I compiti che vorrei

Natale è alle porte, le vacanze stanno per iniziare e tutti siamo in piena “agitazione da compiti per le vacanze”. Sui vari siti e blog spuntano articoli a decine, i guru della didattica si sprecano in saggi e spiegazioni e così, giusto per placare il mio complesso di inferiorità da editor, anche io dico la mia!

Da un lato abbiamo chi sostiene la necessità dei compiti, con le seguenti ragioni:

#1 I compiti delle vacanze allenano al sacrificio, alla sopportazione della fatica necessaria nella vita

Questa è assurda, ma per davvero.

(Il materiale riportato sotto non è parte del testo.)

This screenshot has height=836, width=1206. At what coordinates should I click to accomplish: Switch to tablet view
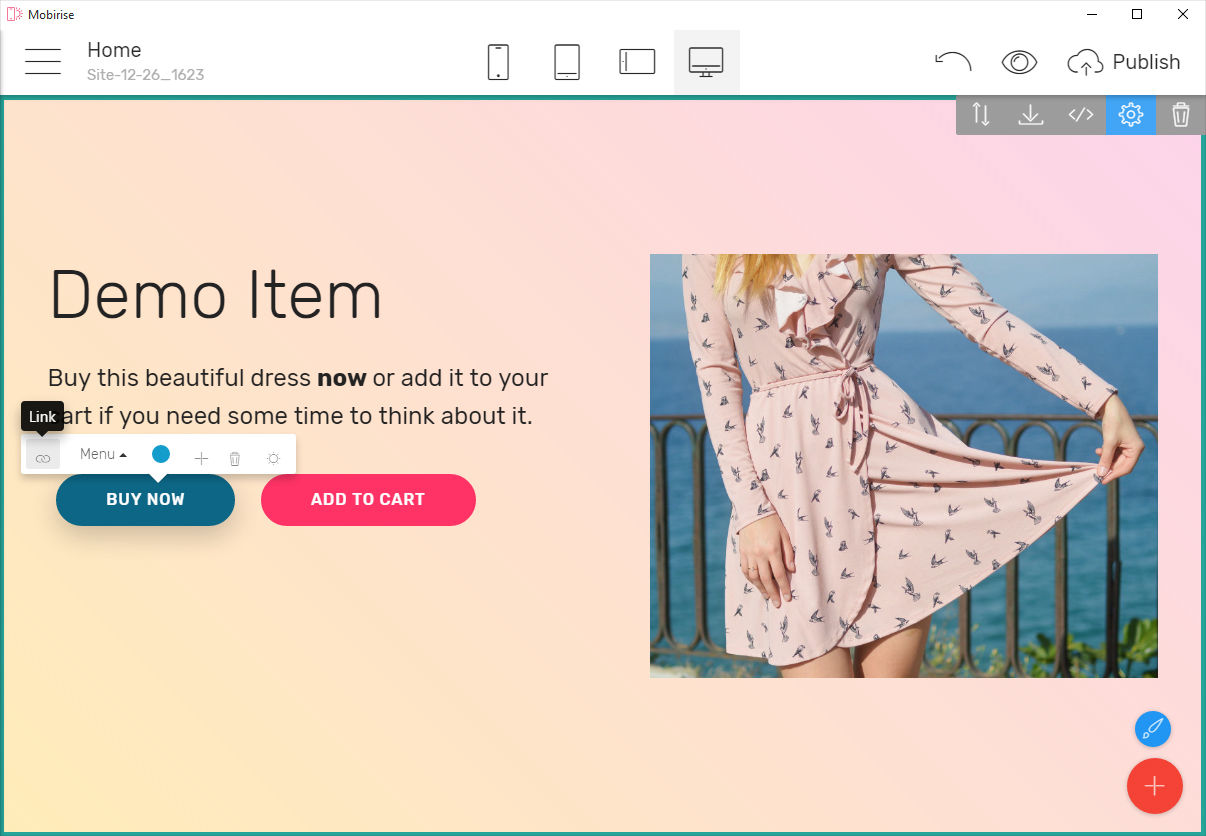click(x=567, y=61)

Quando desidero qualcosa, quando ho un obiettivo, non vivo il sacrifico negativamente. Lo sportivo non ha paura di faticare nei suoi allenamenti, così come il bambino, quando si impegna per un fine, da fondo alle sue riserve di energia. Secondo me non ci si allena a sacrificarsi. Chi sostiene questa teoria secondo me vive una vita terribilmente infelice e desidera ardentemente che qualcuno condivida la stessa sorte.

#2 I compiti delle vacanze servono a non dimenticare quello che si è fatto

Infatti, risolvere dieci espressioni tra un panettone e l’altro, scartando i regali, con l’aiuto di calcolatrice, formulario, fratellone/sorellona di turno e perché no del parentado intero è un esercizio formidabile! Chi sostiene questa teoria è semplicemente ingenuo.

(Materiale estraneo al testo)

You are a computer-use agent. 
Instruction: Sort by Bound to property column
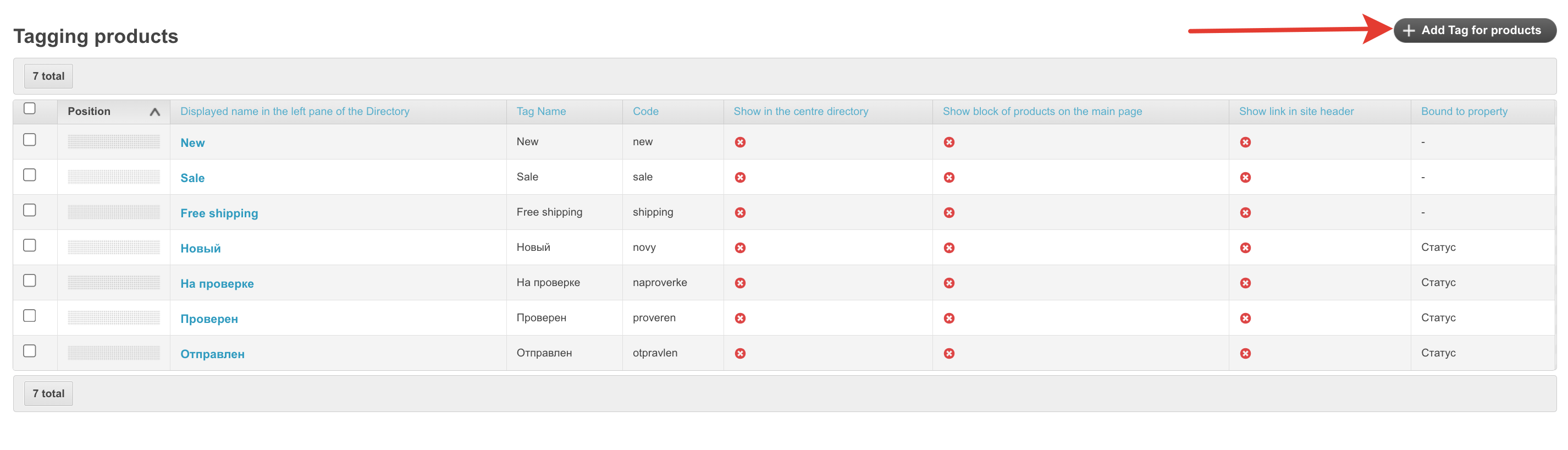pos(1464,112)
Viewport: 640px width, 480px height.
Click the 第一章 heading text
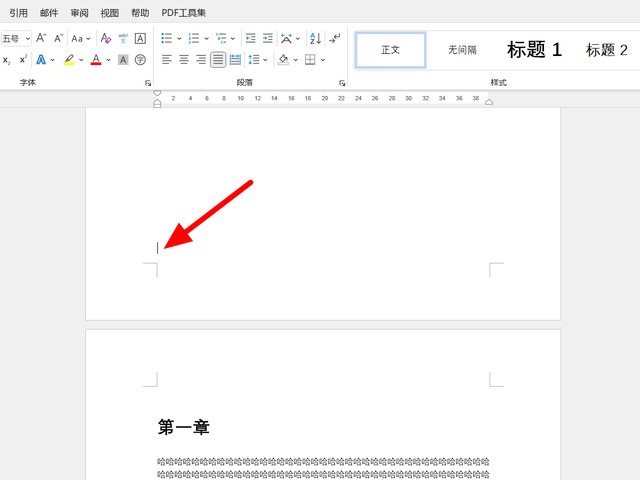184,428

#3 I compiti delle vacanze servono a far studiare chi non ha studiato durante l’anno

Perché chi non ha studiato da settembre a dicembre si metterà per certo sui libri il giorno di Natale. Questi oltre che ingenui non hanno capito nulla della natura umana.

#4 Far leggere un libro durante le vacanze farà amare la lettura

Odio leggere libri scelti da altri, tanto adesso quanto da bambino. Il punto 4 è vero al contrario signori: costringete un ragazzo a leggere un libro e sarà l’ultimo della sua vita (l’ho mai detto che in Italia leggiamo pochissimo? Sarà che troppi insegnanti la pensano così?!)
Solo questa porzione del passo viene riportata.